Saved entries
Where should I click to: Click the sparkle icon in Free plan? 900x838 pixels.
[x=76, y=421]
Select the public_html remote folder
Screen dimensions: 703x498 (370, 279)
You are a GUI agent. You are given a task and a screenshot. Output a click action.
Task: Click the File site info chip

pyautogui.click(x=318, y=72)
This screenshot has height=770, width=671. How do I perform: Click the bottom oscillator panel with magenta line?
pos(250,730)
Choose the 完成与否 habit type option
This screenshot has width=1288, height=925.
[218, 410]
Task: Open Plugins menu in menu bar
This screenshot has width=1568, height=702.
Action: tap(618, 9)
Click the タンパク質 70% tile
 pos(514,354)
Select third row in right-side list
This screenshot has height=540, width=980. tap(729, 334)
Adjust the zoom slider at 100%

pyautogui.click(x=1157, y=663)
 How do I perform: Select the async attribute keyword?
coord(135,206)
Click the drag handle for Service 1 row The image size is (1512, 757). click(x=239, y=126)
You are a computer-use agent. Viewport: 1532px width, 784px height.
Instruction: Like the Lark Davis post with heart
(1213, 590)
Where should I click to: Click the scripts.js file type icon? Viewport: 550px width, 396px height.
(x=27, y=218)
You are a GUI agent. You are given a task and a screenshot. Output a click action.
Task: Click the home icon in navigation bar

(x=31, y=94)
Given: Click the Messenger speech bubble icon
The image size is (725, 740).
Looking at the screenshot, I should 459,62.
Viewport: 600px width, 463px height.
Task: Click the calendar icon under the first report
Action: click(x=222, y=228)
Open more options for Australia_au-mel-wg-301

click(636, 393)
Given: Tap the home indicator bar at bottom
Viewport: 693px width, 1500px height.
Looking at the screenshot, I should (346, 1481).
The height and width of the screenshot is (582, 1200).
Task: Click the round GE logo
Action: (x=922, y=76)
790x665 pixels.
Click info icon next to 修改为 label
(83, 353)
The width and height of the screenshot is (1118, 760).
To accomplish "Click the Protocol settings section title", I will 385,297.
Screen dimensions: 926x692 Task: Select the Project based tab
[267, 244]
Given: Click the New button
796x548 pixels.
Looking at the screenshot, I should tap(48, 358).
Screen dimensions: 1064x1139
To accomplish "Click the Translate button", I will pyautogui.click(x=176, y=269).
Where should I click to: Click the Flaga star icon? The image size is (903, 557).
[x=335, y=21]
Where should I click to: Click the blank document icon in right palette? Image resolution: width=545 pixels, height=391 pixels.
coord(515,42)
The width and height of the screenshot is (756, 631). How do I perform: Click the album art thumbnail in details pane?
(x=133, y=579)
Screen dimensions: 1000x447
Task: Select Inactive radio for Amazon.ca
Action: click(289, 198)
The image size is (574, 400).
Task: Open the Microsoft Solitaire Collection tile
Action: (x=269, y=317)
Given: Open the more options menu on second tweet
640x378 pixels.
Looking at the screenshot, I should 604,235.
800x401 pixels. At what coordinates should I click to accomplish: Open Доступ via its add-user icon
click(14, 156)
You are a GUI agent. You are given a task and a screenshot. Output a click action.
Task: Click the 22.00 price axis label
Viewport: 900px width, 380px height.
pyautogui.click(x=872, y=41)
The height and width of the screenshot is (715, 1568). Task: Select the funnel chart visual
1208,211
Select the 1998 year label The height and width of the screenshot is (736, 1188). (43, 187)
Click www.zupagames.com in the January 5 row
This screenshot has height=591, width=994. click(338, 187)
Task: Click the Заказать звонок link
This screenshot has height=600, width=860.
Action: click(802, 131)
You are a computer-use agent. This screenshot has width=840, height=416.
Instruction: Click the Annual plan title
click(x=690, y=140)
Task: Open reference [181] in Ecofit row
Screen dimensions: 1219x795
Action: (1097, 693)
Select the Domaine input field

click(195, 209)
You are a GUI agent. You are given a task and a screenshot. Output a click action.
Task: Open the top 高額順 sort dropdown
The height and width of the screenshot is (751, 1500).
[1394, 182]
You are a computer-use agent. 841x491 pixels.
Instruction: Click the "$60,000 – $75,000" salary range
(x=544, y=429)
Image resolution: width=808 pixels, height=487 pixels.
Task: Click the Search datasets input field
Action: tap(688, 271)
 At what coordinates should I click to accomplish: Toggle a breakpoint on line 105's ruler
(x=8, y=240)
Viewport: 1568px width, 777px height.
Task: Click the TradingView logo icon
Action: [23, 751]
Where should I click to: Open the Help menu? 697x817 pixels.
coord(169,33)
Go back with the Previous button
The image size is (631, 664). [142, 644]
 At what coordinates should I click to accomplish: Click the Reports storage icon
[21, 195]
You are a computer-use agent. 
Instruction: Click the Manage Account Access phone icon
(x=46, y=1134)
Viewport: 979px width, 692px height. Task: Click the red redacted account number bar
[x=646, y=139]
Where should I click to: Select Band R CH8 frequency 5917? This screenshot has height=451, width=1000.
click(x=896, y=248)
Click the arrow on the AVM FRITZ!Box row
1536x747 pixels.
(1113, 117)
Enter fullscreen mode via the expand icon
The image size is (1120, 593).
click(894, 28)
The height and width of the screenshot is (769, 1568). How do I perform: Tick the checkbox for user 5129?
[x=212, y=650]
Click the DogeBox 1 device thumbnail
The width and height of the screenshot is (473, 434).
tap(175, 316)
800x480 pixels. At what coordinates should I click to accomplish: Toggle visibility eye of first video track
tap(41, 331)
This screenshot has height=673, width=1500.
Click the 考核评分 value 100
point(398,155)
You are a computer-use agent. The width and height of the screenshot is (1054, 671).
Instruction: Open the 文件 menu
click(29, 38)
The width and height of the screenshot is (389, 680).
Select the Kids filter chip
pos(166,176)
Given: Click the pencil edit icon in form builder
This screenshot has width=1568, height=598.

● TASK DIRECTIONS: Retype the data in full, precisely as given.

● RESULT:
Where should I click to: Click the sparkle icon in Free plan? 900x838 pixels.
[x=76, y=421]
Select the public_html remote folder
Screen dimensions: 703x498 (370, 279)
You are a GUI agent. You are given a task and a screenshot. Output a click action.
Task: Click the File site info chip

pyautogui.click(x=318, y=72)
This screenshot has height=770, width=671. How do I perform: Click the bottom oscillator panel with magenta line?
pos(250,730)
Choose the 完成与否 habit type option
This screenshot has width=1288, height=925.
[218, 410]
Task: Open Plugins menu in menu bar
This screenshot has width=1568, height=702.
Action: tap(618, 9)
Click the タンパク質 70% tile
 pos(514,354)
Select third row in right-side list
This screenshot has height=540, width=980. tap(729, 334)
Adjust the zoom slider at 100%

pyautogui.click(x=1157, y=663)
 How do I perform: Select the async attribute keyword?
coord(135,206)
Click the drag handle for Service 1 row The image size is (1512, 757). click(x=239, y=126)
You are a computer-use agent. Viewport: 1532px width, 784px height.
Instruction: Like the Lark Davis post with heart
(1213, 590)
Where should I click to: Click the scripts.js file type icon? Viewport: 550px width, 396px height.
(x=27, y=218)
You are a GUI agent. You are given a task and a screenshot. Output a click action.
Task: Click the home icon in navigation bar

(x=31, y=94)
Given: Click the Messenger speech bubble icon
The image size is (725, 740).
Looking at the screenshot, I should 459,62.
Viewport: 600px width, 463px height.
Task: Click the calendar icon under the first report
Action: click(x=222, y=228)
Open more options for Australia_au-mel-wg-301

click(636, 393)
Given: Tap the home indicator bar at bottom
Viewport: 693px width, 1500px height.
Looking at the screenshot, I should (346, 1481).
The height and width of the screenshot is (582, 1200).
Task: Click the round GE logo
Action: (x=922, y=76)
790x665 pixels.
Click info icon next to 修改为 label
(83, 353)
The width and height of the screenshot is (1118, 760).
To accomplish "Click the Protocol settings section title", I will 385,297.
Screen dimensions: 926x692 Task: Select the Project based tab
[267, 244]
Given: Click the New button
796x548 pixels.
Looking at the screenshot, I should tap(48, 358).
Screen dimensions: 1064x1139
To accomplish "Click the Translate button", I will pyautogui.click(x=176, y=269).
Where should I click to: Click the Flaga star icon? The image size is (903, 557).
[x=335, y=21]
Where should I click to: Click the blank document icon in right palette? Image resolution: width=545 pixels, height=391 pixels.
coord(515,42)
The width and height of the screenshot is (756, 631). How do I perform: Click the album art thumbnail in details pane?
(x=133, y=579)
Screen dimensions: 1000x447
Task: Select Inactive radio for Amazon.ca
Action: click(289, 198)
The image size is (574, 400).
Task: Open the Microsoft Solitaire Collection tile
Action: (x=269, y=317)
Given: Open the more options menu on second tweet
640x378 pixels.
Looking at the screenshot, I should 604,235.
800x401 pixels. At what coordinates should I click to accomplish: Open Доступ via its add-user icon
click(14, 156)
You are a GUI agent. You are given a task and a screenshot. Output a click action.
Task: Click the 22.00 price axis label
Viewport: 900px width, 380px height.
pyautogui.click(x=872, y=41)
The height and width of the screenshot is (715, 1568). Task: Select the funnel chart visual
1208,211
Select the 1998 year label The height and width of the screenshot is (736, 1188). (43, 187)
Click www.zupagames.com in the January 5 row
This screenshot has height=591, width=994. click(338, 187)
Task: Click the Заказать звонок link
This screenshot has height=600, width=860.
Action: click(802, 131)
You are a computer-use agent. This screenshot has width=840, height=416.
Instruction: Click the Annual plan title
click(x=690, y=140)
Task: Open reference [181] in Ecofit row
Screen dimensions: 1219x795
Action: (1097, 693)
Select the Domaine input field

click(195, 209)
You are a GUI agent. You are given a task and a screenshot. Output a click action.
Task: Open the top 高額順 sort dropdown
The height and width of the screenshot is (751, 1500).
[1394, 182]
You are a computer-use agent. 841x491 pixels.
Instruction: Click the "$60,000 – $75,000" salary range
(x=544, y=429)
Image resolution: width=808 pixels, height=487 pixels.
Task: Click the Search datasets input field
Action: tap(688, 271)
 At what coordinates should I click to accomplish: Toggle a breakpoint on line 105's ruler
(x=8, y=240)
Viewport: 1568px width, 777px height.
Task: Click the TradingView logo icon
Action: [23, 751]
Where should I click to: Open the Help menu? 697x817 pixels.
coord(169,33)
Go back with the Previous button
The image size is (631, 664). [142, 644]
 At what coordinates should I click to accomplish: Click the Reports storage icon
[21, 195]
You are a computer-use agent. 
Instruction: Click the Manage Account Access phone icon
(x=46, y=1134)
Viewport: 979px width, 692px height. Task: Click the red redacted account number bar
[x=646, y=139]
Where should I click to: Select Band R CH8 frequency 5917? This screenshot has height=451, width=1000.
click(x=896, y=248)
Click the arrow on the AVM FRITZ!Box row
1536x747 pixels.
(1113, 117)
Enter fullscreen mode via the expand icon
The image size is (1120, 593).
click(894, 28)
The height and width of the screenshot is (769, 1568). How do I perform: Tick the checkbox for user 5129?
[x=212, y=650]
Click the DogeBox 1 device thumbnail
The width and height of the screenshot is (473, 434).
tap(175, 316)
800x480 pixels. At what coordinates should I click to accomplish: Toggle visibility eye of first video track
tap(41, 331)
This screenshot has height=673, width=1500.
Click the 考核评分 value 100
point(398,155)
You are a computer-use agent. The width and height of the screenshot is (1054, 671).
Instruction: Open the 文件 menu
click(29, 38)
The width and height of the screenshot is (389, 680).
Select the Kids filter chip
pos(166,176)
Given: Click the pencil edit icon in form builder
This screenshot has width=1568, height=598.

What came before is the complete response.